_What you are asked to do_
Copy the data below word for word, from the line with "The height and width of the screenshot is (868, 1389)." up to and including the line with "Looking at the screenshot, I should tap(33, 779).".

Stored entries
================

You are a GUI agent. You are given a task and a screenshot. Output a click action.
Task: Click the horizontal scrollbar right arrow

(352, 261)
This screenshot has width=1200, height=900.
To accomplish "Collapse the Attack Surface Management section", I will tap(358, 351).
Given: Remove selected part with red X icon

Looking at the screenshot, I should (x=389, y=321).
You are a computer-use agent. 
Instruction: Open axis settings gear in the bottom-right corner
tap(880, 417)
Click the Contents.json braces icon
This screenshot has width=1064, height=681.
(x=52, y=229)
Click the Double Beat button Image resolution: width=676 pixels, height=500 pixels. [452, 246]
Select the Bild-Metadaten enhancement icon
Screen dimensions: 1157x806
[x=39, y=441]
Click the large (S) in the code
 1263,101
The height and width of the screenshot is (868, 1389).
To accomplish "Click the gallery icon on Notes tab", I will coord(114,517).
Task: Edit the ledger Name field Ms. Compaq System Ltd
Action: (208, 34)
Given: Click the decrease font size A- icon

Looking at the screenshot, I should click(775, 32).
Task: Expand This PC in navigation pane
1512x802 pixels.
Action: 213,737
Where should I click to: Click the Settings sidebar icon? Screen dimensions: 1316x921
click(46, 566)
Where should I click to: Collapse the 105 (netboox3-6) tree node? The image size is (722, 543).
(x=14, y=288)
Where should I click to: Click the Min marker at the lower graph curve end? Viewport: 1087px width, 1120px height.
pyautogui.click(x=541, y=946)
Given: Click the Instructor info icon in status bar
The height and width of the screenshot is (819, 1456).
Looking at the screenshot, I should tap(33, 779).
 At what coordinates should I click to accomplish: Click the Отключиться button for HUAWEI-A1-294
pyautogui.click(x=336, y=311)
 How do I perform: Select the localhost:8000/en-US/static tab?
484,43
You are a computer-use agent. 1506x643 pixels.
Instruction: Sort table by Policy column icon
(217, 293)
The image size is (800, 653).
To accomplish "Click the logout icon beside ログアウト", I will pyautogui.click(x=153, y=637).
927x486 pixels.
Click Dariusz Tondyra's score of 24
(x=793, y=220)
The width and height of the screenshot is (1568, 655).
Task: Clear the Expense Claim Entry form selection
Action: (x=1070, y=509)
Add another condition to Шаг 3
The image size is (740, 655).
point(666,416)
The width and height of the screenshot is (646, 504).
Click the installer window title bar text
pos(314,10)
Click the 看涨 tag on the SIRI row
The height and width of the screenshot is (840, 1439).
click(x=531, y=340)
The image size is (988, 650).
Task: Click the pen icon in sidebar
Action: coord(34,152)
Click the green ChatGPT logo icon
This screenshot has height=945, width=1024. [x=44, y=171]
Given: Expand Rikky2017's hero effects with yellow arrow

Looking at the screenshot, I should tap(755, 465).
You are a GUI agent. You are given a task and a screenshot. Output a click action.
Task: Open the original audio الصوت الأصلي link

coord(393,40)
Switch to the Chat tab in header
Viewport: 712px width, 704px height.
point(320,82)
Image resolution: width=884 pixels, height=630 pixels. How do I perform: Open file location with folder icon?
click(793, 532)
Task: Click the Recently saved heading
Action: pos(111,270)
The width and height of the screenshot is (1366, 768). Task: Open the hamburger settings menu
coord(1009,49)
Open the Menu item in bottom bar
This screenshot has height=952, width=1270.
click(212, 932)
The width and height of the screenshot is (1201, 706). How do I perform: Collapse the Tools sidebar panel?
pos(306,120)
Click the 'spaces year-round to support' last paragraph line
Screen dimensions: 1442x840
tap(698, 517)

================

_Result for this task_
The height and width of the screenshot is (868, 1389).
To accomplish "Click the gallery icon on Notes tab", I will coord(114,517).
Task: Edit the ledger Name field Ms. Compaq System Ltd
Action: (208, 34)
Given: Click the decrease font size A- icon

Looking at the screenshot, I should click(775, 32).
Task: Expand This PC in navigation pane
1512x802 pixels.
Action: 213,737
Where should I click to: Click the Settings sidebar icon? Screen dimensions: 1316x921
click(46, 566)
Where should I click to: Collapse the 105 (netboox3-6) tree node? The image size is (722, 543).
(x=14, y=288)
Where should I click to: Click the Min marker at the lower graph curve end? Viewport: 1087px width, 1120px height.
pyautogui.click(x=541, y=946)
Given: Click the Instructor info icon in status bar
The height and width of the screenshot is (819, 1456).
Looking at the screenshot, I should tap(33, 779).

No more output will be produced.